_CONSIGNE ÉCRITE 1:_ Dans l'article sur le gratin dauphinois, recopiez le passage qui s'ouvre sur les mots « A la demande » et se termine par « cette question cruciale. », en remplaçant « enthousiasme » par « engouement ».
_CONSIGNE ÉCRITE 2:_ Quels passages de l'article sur le gratin dauphinois sont placés entre parenthèses ? Citez-les tous.
_CONSIGNE ÉCRITE 3:_ Rédigez la suite de l'article sur le gratin dauphinois à partir de sa dernière ligne.

A la demande générale, je vous donne la recette du Gratin Dauphinois, telle que la décrit René Fonvieille dans son ouvrage (voir message précédent). Au passage, je remarque que lorsque on parle de bien manger, il y des commentaires. En revanche, lorsque il s'agit de théories économiques (le prix de la viande doit-il être libre ou pas ?) je sens moins d'enthousiasme, même si je ne doute pas de l'intérêt de mes lecteurs au sujet de cette question cruciale.
Pour en revenir à la recette, elle est précédée de quelque considérations sur l'introduction de la pomme de terre en Dauphiné. La thèse de l'auteur, probablement juste, est que le diffusion de la pomme de terre a largement précédé les initiatives de Parmentier (encore un qui a su gérer son image, avant l'heure des communicants!). Je vous laisse découvrir et, pour les cuisiniers, tester cette recette : La cuisine dauphinoise à travers les siècles, René Fonvieille, pp. 215-217 :
Le « gratin dauphinois »

_DONNÉES FOURNIES:_
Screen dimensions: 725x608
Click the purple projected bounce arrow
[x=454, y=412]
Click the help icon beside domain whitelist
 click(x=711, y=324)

_RÉPONSE ÉCRITE 1:_
A la demande générale, je vous donne la recette du Gratin Dauphinois, telle que la décrit René Fonvieille dans son ouvrage (voir message précédent). Au passage, je remarque que lorsque on parle de bien manger, il y des commentaires. En revanche, lorsque il s'agit de théories économiques (le prix de la viande doit-il être libre ou pas ?) je sens moins d'engouement, même si je ne doute pas de l'intérêt de mes lecteurs au sujet de cette question cruciale.

_RÉPONSE ÉCRITE 2:_
- (voir message précédent)
- (le prix de la viande doit-il être libre ou pas ?)
- (encore un qui a su gérer son image, avant l'heure des communicants!)

_RÉPONSE ÉCRITE 3:_
est connu du monde entier, peut-on dire sans trop d'exagération, ce
qui est, certes, une référence flatteuse pour un plat régional.
Mais cela a eu une conséquence fâcheuse : celle de laisser croire
par cette étouffante renommée, que le Dauphiné ne connaît que
cette spécialité. J'espère avoir apporté la preuve de la richesse
gastronomique de notre province depuis des siècles.
Au point de vue historique, l'erreur
fondamentale est de croire que le gratin a attendu Parmentier pour
apparaître sur les tables dauphinoises. Un homme d'une vaste culture
me disait : « Votre gratin n'a pu être confectionné qu'à la fin
du XVIIIe siècle, après les travaux scientifiques de
Parmentier ». Je pense avoir démontré (voir dans le chapitre
consacré aux légumes, la notice sur la pomme de terre) que les
paysans dauphinois ont pu l'apprécier dès le XVIe
siècle, car c'est à cette époque que la pomme de terre, originaire
d'Amérique, a pénétré en Dauphiné par la Suisse, qui l'avait
reçue elle-même de l'Allemagne. Si bien que l'on peut dire que
c'est le Dauphiné qui a accueilli la pomme de terre, avant toutes
les autres régions de France.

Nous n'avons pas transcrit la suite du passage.